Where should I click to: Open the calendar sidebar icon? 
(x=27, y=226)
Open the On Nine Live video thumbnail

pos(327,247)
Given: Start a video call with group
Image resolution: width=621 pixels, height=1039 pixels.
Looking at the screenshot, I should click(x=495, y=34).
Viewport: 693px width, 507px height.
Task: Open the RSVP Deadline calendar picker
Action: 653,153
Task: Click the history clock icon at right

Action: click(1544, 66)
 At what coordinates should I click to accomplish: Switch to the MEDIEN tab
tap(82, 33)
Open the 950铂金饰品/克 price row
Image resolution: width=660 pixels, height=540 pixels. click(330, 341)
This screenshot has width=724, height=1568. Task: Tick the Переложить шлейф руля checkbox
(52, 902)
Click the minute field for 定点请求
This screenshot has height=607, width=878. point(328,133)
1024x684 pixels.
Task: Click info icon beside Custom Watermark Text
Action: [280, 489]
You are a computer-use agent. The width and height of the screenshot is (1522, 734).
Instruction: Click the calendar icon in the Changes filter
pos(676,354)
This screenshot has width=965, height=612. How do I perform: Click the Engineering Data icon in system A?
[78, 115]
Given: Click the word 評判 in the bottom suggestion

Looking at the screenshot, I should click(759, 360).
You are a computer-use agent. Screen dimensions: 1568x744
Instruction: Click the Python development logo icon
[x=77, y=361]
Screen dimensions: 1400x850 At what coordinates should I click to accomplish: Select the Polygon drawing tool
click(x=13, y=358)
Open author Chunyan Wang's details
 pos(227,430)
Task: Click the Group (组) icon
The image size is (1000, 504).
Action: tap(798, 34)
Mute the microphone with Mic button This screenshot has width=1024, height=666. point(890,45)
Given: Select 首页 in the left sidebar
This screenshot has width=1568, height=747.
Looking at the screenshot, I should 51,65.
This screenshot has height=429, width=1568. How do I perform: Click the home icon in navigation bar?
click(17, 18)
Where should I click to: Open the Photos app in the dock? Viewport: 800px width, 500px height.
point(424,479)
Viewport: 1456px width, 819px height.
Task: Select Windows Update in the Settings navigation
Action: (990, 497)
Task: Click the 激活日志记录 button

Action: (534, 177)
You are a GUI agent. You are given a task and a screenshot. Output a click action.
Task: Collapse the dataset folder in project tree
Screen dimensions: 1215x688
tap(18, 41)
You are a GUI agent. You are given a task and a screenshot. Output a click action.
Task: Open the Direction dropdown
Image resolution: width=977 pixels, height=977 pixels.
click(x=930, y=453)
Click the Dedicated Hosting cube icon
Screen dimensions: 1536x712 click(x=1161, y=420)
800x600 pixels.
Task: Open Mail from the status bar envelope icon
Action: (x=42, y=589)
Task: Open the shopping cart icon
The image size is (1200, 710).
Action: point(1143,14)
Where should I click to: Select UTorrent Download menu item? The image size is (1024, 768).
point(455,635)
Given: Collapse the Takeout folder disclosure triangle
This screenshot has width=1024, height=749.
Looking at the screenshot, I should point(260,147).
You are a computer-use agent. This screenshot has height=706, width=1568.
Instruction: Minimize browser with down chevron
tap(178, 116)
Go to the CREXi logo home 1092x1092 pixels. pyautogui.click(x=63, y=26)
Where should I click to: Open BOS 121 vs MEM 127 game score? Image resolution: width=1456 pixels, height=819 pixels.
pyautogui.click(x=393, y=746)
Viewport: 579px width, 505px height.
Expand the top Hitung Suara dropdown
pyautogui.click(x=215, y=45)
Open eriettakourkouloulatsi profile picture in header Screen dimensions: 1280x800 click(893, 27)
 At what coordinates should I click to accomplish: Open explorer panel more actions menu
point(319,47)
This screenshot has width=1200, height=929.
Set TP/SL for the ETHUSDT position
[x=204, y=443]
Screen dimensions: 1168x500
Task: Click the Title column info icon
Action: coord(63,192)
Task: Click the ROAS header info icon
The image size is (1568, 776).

* [Goal] Return every line of the items above that contains the string "with", treating uppercase and lowercase as different.

* [Expected output]
Given: Start a video call with group
Mute the microphone with Mic button This screenshot has width=1024, height=666. point(890,45)
Instruction: Minimize browser with down chevron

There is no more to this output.